Sbuchiamo a 3144m dove arriviamo su ghiacciaio, ci leghiamo e puntiamo sempre muovendoci verso Est all'evidente cresta Nord della nostra cima che dovremo scavalcare per poi puntare all'Hauslabjoch. Io sono con Alessandro e Marco e Beeerto, sì il nostro ospite a 4 zampe! Il passaggio per scavalcare la cresta nord prevede di risalire su roccia una decina di metri, un passo solo di I-II grado ma abbastanza alto, tanto che sbucati noi sulla sommità, la nostra capretta sembra trovarsi in difficoltà (su questo saremo però smentiti). Non la vediamo arrivare ma decidiamo di proseguire, ci portiamo su ghiacciaio scendendo prima di un centinaio di metri sulla cresta per prendere una comoda dorsale nevosa che aggirando i crepacci ci metterà sulla direzione giusta per il già visibile Hauslabjoch. Io ho passato una notte d'inferno al rifugio dove complice un gran caldo nella camerata non ho praticamente chiuso occhio...infatti l'Hauslabjoch passo dopo passo, sembra davvero non voler arrivare mai e sento anche la palpebra cadere. Non arriviamo proprio fino alla forcella ma ci teniamo più a destra dove raggiunta la prima cordata del nostro gruppo ci prendiamo un pò di pausa. Da qui guardando verso Sud è ben visibile il cippo di pietre sul luogo di ritrovamento di Oetzi.
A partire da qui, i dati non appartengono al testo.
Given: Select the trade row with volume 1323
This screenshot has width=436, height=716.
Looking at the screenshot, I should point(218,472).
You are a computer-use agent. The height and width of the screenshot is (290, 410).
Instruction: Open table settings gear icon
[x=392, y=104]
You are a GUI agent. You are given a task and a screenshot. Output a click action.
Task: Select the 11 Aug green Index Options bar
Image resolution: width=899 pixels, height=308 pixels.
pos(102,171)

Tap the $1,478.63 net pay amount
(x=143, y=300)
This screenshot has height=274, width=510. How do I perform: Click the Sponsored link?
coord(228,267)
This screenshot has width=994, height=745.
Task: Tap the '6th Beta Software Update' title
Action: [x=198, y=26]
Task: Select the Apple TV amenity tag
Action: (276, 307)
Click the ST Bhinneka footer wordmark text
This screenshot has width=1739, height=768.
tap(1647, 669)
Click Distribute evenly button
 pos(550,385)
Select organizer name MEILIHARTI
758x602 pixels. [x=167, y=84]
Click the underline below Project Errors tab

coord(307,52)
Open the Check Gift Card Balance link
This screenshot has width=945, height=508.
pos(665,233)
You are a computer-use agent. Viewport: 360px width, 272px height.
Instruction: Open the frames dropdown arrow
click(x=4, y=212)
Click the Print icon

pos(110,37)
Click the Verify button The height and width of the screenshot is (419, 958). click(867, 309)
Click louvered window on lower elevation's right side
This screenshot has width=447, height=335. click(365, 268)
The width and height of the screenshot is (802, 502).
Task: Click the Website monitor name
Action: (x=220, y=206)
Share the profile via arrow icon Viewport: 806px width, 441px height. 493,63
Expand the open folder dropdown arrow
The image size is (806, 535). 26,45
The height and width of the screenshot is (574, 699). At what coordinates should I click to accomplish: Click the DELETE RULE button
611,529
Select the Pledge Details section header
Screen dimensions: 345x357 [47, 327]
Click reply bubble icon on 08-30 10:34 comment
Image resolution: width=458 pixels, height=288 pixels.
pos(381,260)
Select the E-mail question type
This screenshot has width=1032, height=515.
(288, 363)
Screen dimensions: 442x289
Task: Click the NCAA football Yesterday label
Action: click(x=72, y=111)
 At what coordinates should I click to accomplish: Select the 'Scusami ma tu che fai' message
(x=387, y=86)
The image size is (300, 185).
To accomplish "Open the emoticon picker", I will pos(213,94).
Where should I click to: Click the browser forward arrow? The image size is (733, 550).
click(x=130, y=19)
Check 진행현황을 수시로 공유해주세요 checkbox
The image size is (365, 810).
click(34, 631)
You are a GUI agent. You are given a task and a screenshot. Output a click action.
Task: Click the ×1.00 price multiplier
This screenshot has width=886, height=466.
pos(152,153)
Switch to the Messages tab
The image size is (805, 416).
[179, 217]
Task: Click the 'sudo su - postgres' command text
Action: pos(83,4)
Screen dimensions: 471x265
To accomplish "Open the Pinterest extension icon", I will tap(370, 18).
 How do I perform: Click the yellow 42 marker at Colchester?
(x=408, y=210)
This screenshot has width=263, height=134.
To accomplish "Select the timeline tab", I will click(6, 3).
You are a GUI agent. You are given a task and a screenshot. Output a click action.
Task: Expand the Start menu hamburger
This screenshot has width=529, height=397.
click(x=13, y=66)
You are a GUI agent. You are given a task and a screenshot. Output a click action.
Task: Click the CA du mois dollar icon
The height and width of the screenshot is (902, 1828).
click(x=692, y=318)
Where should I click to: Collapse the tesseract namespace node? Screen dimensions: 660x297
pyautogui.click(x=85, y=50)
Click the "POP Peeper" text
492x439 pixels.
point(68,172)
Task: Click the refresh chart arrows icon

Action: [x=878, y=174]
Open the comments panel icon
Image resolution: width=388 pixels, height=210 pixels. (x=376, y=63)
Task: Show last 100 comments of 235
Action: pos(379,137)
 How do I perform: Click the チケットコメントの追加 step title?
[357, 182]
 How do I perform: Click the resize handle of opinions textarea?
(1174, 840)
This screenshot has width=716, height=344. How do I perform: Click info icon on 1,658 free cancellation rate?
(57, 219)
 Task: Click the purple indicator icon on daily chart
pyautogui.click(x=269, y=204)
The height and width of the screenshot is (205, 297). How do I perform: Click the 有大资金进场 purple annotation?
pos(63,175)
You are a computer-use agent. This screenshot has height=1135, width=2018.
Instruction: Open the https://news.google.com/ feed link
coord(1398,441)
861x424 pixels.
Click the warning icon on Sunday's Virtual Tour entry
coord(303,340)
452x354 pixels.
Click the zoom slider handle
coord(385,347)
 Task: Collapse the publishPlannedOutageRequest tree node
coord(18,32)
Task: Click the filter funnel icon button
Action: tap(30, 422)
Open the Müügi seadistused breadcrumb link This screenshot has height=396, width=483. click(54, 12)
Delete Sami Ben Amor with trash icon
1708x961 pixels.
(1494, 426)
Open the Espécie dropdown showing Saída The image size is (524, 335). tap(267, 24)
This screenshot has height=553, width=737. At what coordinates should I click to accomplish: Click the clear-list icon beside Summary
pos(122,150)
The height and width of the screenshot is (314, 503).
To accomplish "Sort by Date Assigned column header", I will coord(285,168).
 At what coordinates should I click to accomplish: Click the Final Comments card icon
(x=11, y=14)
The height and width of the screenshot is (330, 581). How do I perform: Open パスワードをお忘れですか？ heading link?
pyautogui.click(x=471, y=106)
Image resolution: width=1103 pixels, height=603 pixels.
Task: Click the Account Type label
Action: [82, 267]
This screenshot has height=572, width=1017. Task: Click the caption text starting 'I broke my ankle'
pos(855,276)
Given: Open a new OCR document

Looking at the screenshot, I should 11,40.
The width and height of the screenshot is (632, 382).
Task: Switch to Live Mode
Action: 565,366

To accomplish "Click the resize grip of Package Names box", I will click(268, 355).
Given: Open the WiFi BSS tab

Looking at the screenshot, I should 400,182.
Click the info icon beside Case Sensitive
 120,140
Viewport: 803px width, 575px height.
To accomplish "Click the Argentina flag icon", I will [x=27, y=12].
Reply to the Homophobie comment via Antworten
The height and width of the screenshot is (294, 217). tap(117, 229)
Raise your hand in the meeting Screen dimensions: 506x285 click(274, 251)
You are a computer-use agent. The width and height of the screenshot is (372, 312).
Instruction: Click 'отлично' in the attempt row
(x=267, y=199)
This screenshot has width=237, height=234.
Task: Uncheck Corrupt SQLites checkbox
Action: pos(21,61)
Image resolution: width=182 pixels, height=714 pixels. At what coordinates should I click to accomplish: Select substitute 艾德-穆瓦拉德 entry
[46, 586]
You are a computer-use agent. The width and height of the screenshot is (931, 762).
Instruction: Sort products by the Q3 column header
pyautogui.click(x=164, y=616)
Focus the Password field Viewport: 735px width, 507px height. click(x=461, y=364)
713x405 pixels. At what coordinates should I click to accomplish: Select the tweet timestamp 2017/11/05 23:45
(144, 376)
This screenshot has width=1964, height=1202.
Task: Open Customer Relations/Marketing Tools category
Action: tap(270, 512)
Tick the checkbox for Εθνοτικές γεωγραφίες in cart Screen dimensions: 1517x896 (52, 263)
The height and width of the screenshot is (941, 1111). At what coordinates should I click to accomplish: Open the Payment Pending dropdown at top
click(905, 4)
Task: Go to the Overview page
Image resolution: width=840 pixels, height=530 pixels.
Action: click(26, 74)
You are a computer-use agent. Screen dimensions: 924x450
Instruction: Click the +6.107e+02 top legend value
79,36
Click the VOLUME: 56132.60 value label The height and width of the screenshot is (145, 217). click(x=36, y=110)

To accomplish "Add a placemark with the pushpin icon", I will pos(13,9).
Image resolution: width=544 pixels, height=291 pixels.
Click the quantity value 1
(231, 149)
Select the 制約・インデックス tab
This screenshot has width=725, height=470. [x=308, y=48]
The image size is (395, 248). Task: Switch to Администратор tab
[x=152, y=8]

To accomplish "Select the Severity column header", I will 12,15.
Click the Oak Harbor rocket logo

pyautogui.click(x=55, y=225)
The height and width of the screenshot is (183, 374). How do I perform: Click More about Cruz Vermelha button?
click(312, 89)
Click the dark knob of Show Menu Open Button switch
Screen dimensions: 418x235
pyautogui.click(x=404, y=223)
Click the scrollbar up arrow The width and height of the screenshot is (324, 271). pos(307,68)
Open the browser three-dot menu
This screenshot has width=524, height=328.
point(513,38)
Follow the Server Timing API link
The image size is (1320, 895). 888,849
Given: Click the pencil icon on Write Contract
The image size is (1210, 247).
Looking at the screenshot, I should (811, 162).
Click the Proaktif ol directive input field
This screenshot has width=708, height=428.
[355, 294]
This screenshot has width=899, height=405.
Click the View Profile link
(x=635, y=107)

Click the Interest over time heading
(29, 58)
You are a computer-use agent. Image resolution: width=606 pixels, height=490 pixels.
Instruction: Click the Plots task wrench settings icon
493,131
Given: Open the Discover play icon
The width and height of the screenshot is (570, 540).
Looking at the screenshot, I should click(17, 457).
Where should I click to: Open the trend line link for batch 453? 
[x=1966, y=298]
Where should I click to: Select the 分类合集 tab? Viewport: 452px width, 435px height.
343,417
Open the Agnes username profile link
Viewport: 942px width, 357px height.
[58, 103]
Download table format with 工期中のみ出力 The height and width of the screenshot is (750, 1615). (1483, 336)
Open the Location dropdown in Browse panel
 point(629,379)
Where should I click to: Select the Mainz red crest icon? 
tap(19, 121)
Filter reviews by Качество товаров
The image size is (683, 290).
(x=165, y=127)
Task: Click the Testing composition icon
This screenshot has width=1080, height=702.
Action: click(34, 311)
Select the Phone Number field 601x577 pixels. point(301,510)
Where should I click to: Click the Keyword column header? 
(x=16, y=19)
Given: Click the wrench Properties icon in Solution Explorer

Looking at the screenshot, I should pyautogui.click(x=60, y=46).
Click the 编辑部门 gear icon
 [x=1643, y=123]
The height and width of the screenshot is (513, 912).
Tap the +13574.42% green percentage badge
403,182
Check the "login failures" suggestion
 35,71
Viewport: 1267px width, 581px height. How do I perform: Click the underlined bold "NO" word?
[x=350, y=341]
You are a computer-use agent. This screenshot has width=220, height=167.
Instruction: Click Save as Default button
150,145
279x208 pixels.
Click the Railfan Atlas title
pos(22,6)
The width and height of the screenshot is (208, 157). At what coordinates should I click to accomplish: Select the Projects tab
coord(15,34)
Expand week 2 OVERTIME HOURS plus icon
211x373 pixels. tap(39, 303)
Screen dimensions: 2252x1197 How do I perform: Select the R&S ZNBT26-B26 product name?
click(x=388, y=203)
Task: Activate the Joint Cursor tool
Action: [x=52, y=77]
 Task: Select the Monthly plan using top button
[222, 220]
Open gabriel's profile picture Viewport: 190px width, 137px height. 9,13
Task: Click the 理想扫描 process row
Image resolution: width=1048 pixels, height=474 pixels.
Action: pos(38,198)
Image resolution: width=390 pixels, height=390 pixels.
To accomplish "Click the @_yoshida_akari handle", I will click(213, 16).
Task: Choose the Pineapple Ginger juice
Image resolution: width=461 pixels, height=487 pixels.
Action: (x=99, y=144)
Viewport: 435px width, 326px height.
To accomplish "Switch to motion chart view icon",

Da qui girandomi indietro vedo arrivare la terza cordata con Beerto! Insomma la nostra mitica capretta ce l'ha fatta! Iniziamo quindi a risalire in conserva la cresta e a tratti iniziamo a mettere un pò giù le mani, cosa che rende la progressione molto più piacevole e interessante della tutto sommato monotona e noiosa pestata di neve fatta fino a quel momento. Anche la terza nostra cordata si sta muovendo sulla cresta. La roccia è ottima bei blocchi solidi, con tanti spuntoni e fessure, facilissima e agevole da proteggere, solo il meteo non è esattamente dalla nostra. Quando tocchiamo la cima e le tre cordate si ricompattano la visibilità è decisamente bassa e inizia pure a nevicchiare timidamente.
Senza troppi indugi, previo qualche foto (che riporto qui prendendola dalla pagina Facebook della scuola) con i partecipanti e....la capretta...iniziamo la discesa. La cresta SW è molto corta e semplice, giunti su una sella dove verso nord parte un canale nevoso, mentre la cresta si eleva di nuovo scendiamo verso il ghiacciaio proprio sfruttando il canale. Qui troviamo le due cordate mancanti che non hanno fatto la traversata. Ritorniamo sull'isolotto roccioso dell'andata, ci sleghiamo e scendiamo verso l'Hochjoch. Da qui breve risalita al rifugio, Beerto è stanca ma completerà anche lei la traversata della Punta di Finale arrivando al Bellavista sana e salva. Il meteo pur mantenendosi variabile è intanto anche migliorato ed è uscito il sole. Una volta ricompattato il gruppo dopo una dovuta pausa in cui non ho potuto fare a meno di togliere i maledetti scarponi (dolore allucinante ai piedi), scendiamo per il sentiero e poi per la pista da sci che portano a Maso Corto. Nonostante sia più tardi di quanto previsto una volta che tutti si sono ricomposti, decidiamo di andare a concludere il corso con una bella mangiata al Biergarten della Forst poco prima di Merano.

martedì 1 maggio 2018

Weekend al Pizzini, (quasi) senza cime

Eh già, eravamo partiti con tanta attrezzatura e piani sulla carta ambiziosi, poi un pò il meteo e un pò una crescente ancorchè positiva coscienza di sicurezza ci hanno fatto desistere dal realizzare ciò che avevamo in mente. Non importa se la Nord Ovest del Pasquale l'abbiamo solo guardata, nè se abbiamo interrotto la salita al Gran Zebrù, sono stati comunque tre giorni dove belle salite e discese da favola non sono mancate. Parto da Solda nel Sabato con Andrea accorciando la salita con l'impianto che porta all'area sciistica sul ghiacciaio, pelliamo e risaliamo a Cima Solda a 3376m, da qui cerchiamo una linea di discesa verso il rifugio Pizzini, ci dirigiamo verso il Casati e iniziamo a ridiscendere il sentiero estivo per un paio di tornate con gli sci in spalla, poi individuiamo un bel pendio invitante sulla nostra destra, infiliamo gli sci e scendiamo su neve trasformata forse già un pelo troppo pesante il pendio di buoni 40° che arriva diretto ai laghi di Cedec, quindi con un pelo di spinta raggiungiamo il rifugio.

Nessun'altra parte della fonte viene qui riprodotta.